>> start MATERIAL TO PROCESS

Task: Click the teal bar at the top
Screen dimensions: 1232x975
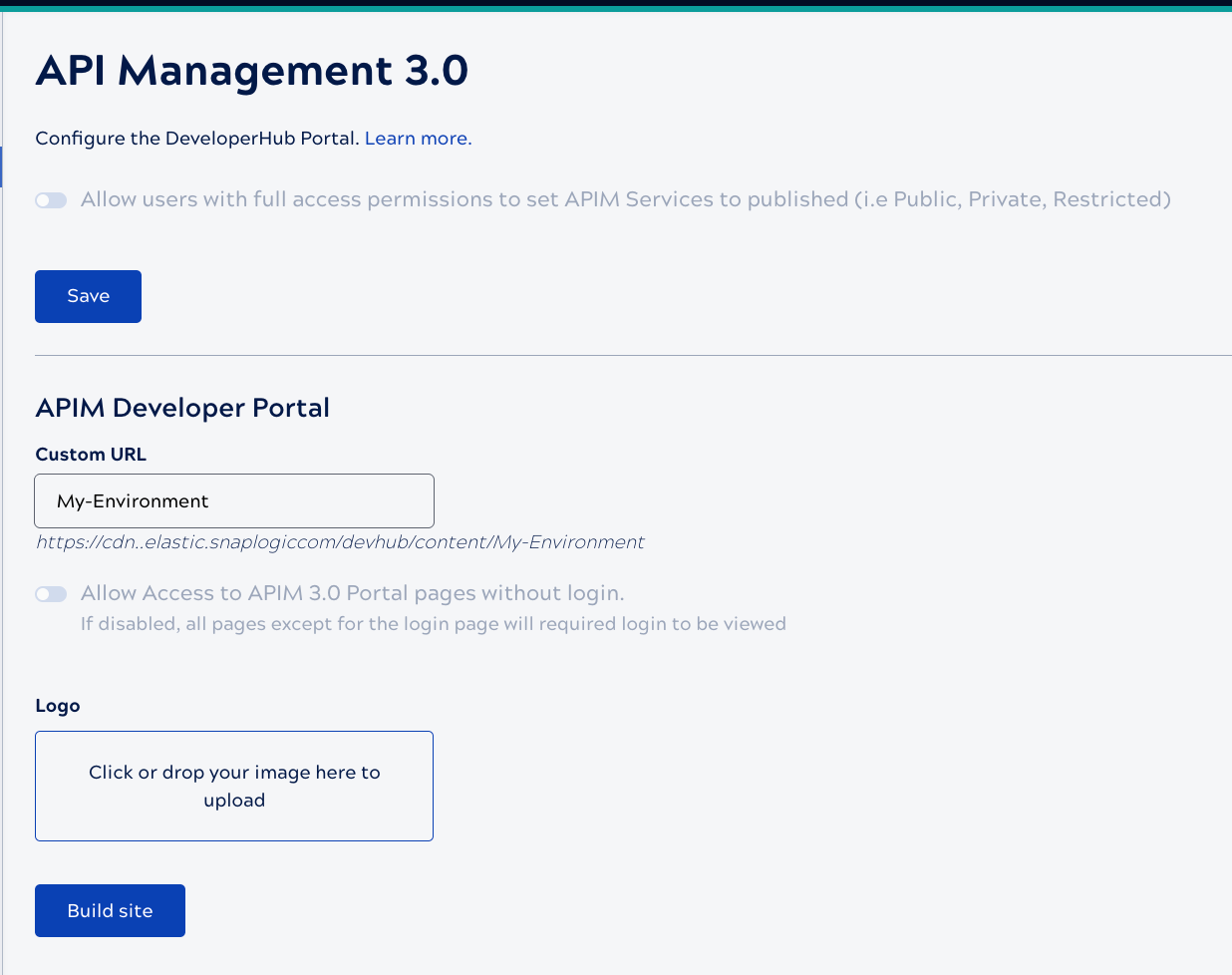Action: [x=616, y=6]
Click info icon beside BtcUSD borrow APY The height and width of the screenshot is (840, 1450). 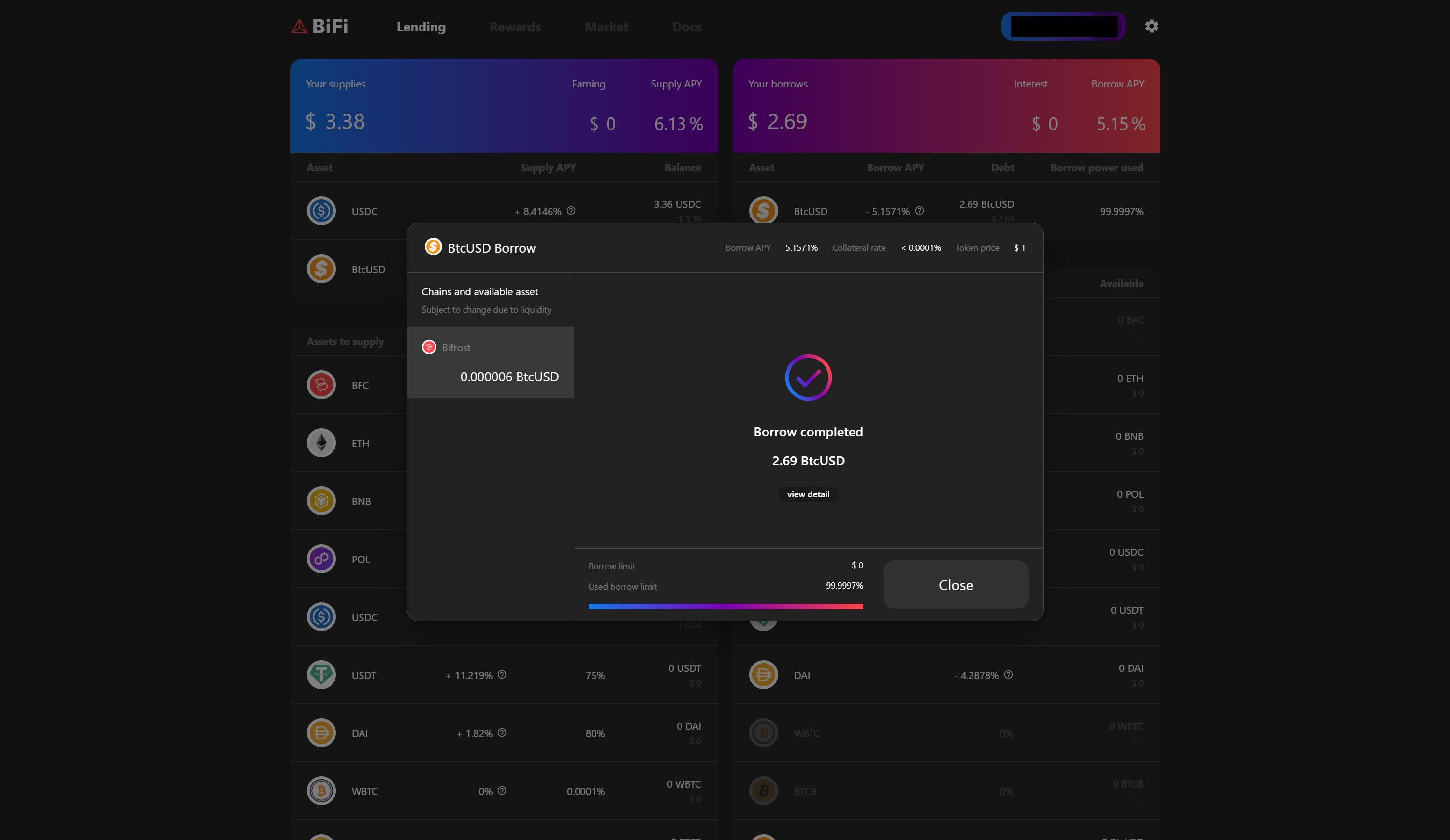click(919, 211)
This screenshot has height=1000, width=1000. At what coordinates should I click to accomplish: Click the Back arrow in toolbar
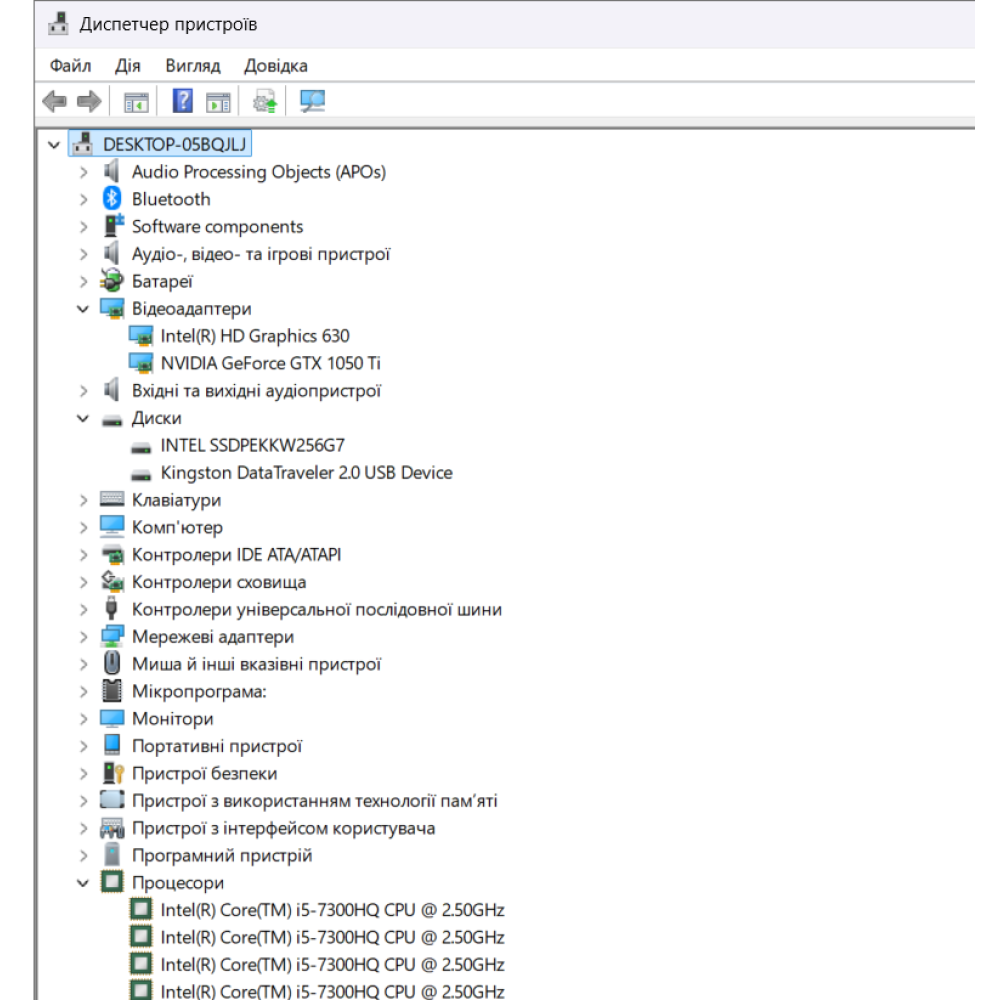point(55,101)
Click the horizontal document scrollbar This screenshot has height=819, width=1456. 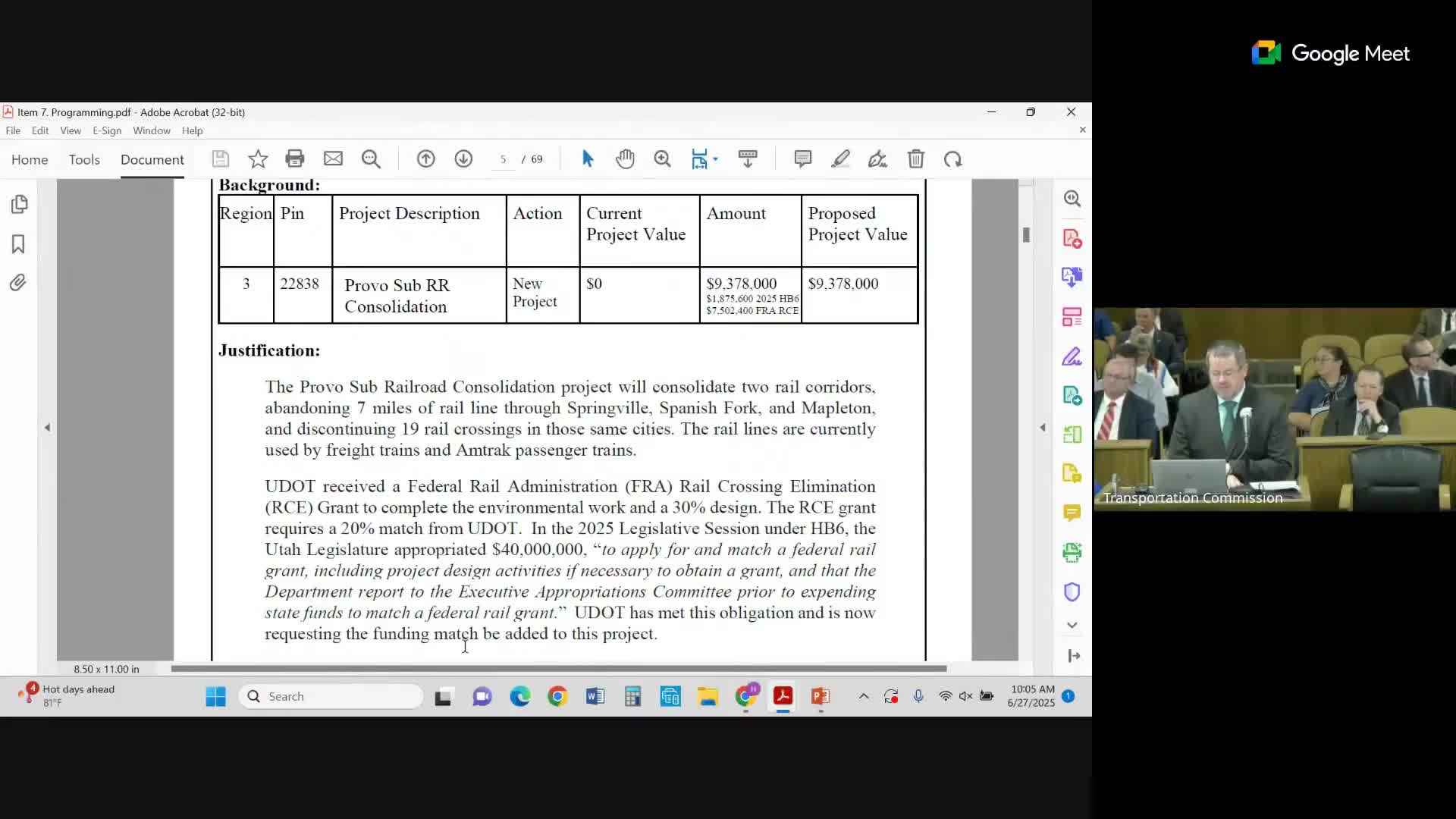pos(558,668)
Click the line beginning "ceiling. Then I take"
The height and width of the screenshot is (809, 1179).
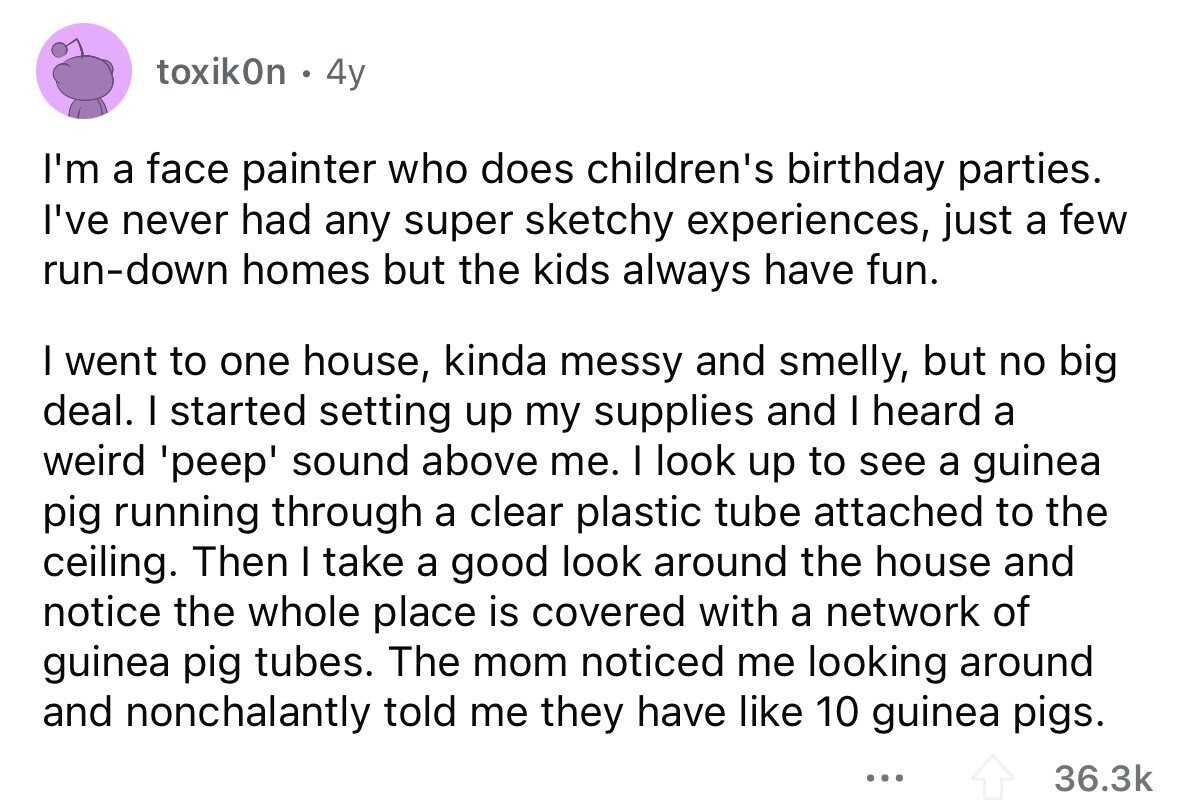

>> end MATERIAL TO PROCESS

## DESCRIPTION OF THE TASK
Rewrite the data from the line that has "Click the line" through the end of the data, replacing "screenshot" with "image" and leaving all else unchanged. Omit the pictures from your answer.

## EXERCISE OUTPUT
Click the line beginning "ceiling. Then I take"
The height and width of the image is (809, 1179).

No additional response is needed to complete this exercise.